This time I’ll explain a challenge that I had with optimization of RPM worksheet tables.
Even if you have all elements of enterprise architecture tuned, there is still something you can do to speed up the Query or DML operations.
Here I’ll present what impact from the physical design you can expect.
All examples will use RPM_WORKSHEET_ZONE_DATA table from Oracle Retail Price Management module as a perfect example.
From that table I’ll create custom XX_RPM_WRKSHT_ZONE_DATA table, that will have same number of records as RPM_WORKSHEET_ZONE_DATA, but different number of columns.
While RPM_WORKSHEET_ZONE_DATA has 238 columns, our custom table XX_RPM_WRKSHT_ZONE_DATA will have only 8 columns.

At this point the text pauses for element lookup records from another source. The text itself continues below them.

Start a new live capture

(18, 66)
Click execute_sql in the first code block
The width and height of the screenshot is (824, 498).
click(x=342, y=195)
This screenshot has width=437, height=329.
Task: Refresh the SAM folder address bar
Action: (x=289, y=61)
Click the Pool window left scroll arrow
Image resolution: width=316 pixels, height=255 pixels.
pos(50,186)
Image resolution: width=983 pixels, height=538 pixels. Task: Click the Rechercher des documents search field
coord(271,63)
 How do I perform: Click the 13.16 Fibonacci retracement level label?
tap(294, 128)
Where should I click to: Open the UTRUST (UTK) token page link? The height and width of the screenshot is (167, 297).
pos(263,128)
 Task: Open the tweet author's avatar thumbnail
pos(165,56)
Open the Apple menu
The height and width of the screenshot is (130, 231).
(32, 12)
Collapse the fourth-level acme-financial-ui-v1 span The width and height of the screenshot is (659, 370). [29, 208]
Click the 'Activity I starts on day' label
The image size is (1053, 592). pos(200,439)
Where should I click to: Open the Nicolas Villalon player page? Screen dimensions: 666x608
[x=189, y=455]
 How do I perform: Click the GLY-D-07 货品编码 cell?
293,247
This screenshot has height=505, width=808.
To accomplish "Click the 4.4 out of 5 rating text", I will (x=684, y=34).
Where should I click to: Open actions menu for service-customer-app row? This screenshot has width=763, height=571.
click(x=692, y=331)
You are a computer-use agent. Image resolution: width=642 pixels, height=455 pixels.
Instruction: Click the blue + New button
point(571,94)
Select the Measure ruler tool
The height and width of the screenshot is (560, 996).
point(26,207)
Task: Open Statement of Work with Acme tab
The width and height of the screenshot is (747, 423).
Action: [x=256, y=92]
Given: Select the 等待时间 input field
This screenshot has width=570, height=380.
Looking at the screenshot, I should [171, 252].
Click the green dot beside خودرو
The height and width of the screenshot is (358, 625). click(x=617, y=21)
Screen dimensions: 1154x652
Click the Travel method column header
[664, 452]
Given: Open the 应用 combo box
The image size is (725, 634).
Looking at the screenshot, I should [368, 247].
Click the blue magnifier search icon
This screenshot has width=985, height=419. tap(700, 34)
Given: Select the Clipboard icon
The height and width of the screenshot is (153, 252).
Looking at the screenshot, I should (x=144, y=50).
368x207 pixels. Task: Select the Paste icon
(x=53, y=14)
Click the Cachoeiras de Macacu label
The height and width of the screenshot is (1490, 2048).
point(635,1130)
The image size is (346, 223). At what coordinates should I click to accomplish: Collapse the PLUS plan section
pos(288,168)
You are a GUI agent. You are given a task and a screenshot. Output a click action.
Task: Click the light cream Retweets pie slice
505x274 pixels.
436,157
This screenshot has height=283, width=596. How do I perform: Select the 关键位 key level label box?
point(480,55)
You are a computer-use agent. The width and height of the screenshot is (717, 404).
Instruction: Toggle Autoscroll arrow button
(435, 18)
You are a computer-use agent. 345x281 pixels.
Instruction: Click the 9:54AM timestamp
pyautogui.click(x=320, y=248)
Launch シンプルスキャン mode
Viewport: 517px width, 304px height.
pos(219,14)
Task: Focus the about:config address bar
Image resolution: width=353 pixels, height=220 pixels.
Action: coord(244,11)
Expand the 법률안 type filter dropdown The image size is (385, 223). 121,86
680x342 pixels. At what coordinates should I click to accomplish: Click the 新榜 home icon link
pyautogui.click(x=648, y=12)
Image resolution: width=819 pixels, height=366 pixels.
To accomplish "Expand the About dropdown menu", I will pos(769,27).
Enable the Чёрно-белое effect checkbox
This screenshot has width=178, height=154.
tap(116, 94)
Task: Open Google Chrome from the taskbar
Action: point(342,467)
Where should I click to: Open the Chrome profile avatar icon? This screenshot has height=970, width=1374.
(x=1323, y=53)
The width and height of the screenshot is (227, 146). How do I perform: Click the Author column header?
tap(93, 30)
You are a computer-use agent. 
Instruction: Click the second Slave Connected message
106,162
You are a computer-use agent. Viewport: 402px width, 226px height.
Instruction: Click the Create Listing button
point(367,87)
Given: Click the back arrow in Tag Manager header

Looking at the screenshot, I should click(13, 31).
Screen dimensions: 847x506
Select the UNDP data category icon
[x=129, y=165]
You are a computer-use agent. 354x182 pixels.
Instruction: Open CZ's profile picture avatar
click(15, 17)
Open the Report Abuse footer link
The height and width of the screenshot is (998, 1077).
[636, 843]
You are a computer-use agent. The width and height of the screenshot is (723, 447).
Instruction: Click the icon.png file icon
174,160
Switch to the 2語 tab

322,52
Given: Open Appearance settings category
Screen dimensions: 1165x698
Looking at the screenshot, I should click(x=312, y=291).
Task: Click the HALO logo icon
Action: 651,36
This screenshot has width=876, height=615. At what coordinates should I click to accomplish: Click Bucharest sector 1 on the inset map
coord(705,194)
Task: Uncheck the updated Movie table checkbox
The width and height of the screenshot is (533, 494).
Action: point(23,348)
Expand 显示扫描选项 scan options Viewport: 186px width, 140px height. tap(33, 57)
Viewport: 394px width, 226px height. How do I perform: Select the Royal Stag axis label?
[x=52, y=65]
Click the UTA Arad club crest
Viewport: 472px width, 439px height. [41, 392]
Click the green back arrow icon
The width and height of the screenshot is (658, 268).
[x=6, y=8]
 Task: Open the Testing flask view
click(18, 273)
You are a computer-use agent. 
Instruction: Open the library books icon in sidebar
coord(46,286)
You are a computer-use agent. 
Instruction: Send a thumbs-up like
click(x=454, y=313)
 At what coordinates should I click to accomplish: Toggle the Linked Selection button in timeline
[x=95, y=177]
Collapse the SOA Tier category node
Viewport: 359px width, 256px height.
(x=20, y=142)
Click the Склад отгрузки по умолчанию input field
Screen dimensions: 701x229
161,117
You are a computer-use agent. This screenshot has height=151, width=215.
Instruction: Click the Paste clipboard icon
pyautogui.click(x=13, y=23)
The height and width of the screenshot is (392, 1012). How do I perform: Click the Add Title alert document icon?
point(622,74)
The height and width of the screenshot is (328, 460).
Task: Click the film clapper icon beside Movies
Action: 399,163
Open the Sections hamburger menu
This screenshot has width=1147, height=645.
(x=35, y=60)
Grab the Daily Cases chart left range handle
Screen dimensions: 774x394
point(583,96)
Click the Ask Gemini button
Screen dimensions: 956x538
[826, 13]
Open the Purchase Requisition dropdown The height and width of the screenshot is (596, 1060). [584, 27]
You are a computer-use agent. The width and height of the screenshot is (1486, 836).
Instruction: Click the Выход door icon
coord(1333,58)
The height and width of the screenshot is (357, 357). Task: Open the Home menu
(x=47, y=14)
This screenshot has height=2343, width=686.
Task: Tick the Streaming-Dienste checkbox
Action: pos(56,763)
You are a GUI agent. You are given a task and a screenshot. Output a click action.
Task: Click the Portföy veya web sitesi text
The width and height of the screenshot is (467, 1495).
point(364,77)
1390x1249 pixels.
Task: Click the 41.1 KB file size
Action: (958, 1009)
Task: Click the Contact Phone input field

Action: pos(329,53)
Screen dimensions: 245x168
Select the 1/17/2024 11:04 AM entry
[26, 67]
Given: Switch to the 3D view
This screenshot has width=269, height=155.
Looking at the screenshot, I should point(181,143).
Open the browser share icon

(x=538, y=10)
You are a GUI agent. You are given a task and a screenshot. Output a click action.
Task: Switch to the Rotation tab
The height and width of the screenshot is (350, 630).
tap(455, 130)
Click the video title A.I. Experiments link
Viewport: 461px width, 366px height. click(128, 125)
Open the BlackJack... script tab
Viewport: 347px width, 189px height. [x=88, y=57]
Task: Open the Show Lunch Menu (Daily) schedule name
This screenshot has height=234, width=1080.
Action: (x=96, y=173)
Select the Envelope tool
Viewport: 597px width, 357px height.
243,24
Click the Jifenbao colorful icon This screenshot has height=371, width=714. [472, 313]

create table XX_RPM_WRKSHT_ZONE_DATA
( WORKSHEET_ITEM_DATA_ID,
STATE,
ACTION_FLAG,
WORKSHEET_STATUS_ID,
ZONE_ID,
DEPT,
CLASS,
SUBCLASS
)
as
select
WORKSHEET_ITEM_DATA_ID,
STATE,
ACTION_FLAG,
WORKSHEET_STATUS_ID,
ZONE_ID,
DEPT,
CLASS,
SUBCLASS
from RPM_WORKSHEET_ZONE_DATA;
1.
In the first test, I’ll show difference when updating width (238 columns) vanilla RPM_WORKSHEET_ZONE_DATA table comparing with same update against custom, narrow (8 columns only) XX_RPM_WRKSHT_ZONE_DATA table that have the same number of records as vanilla RPM table.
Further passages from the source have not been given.